Ex-AIG execs to pay $16.5m
THE FORMER chief executive of AIG, Maurice “Hank” Greenberg has agreed to pay $15m (£9m) to settle government allegations that he cooked the books to inflate the stricken insurer’s earnings.
AIG’s former chief financial officer Howard Smith has also agreed to pay $1.5m to settle Securities and Exchange Commission (SEC) charges relating to his and Greenberg’s involvement in accounting transactions that artificially boosted the insurer’s financial results between 2000 and 2005.
Greenberg and Smith, who both left AIG in 2005 amid the accounting scandal, agreed to settle the charges without admitting or denying the SEC’s findings.
Greenberg was forced to resign from AIG after 38 years at the helm because he refused to cooperate with an internal investigation into accounting practices.
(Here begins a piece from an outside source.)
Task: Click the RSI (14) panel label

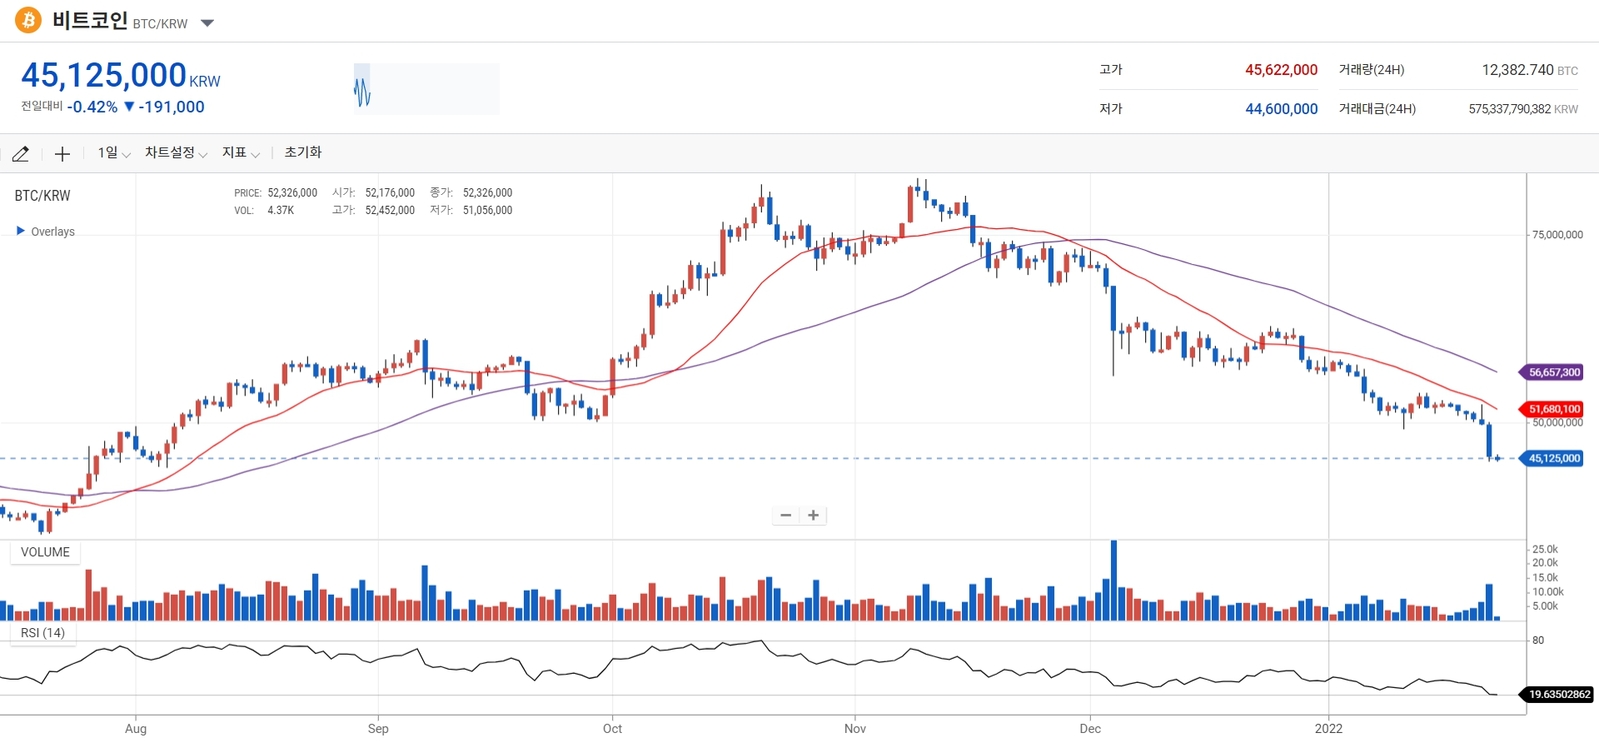Action: coord(43,633)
Greenberg said yesterday he did not admit any of the SEC’s claims except that he was the boss of AIG “at the time of the accounting issue”.
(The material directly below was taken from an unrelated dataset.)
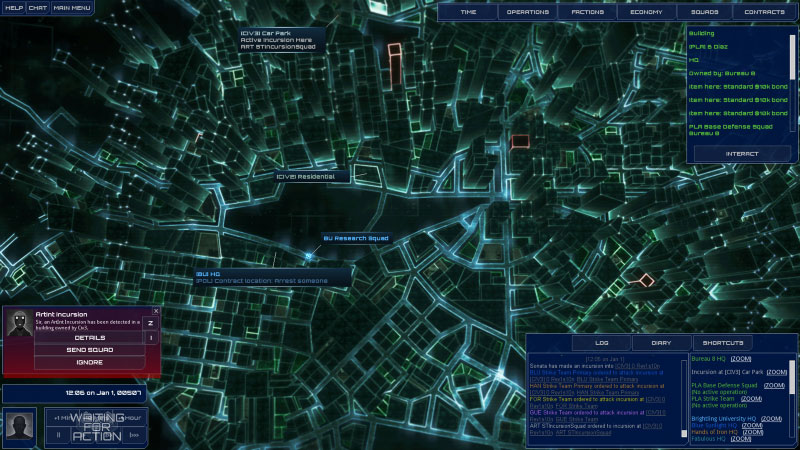Select the BU Research Squad map marker

click(x=310, y=254)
Smith said, in a statement issued by his lawyer, that he was initially inclined to fight the allegations but decided to settle the matter, enabling him to “move forward with his life without the added legal costs and distraction of this lawsuit”.
According to the SEC, Greenberg and Smith were responsible for material misstatements that helped AIG falsely report financial results that consistently met or exceeded key earnings and growth targets.
The SEC charged AIG in 2006 with securities fraud and improper accounting. The company settled the charges by paying disgorgement of $700m and a penalty of $100m.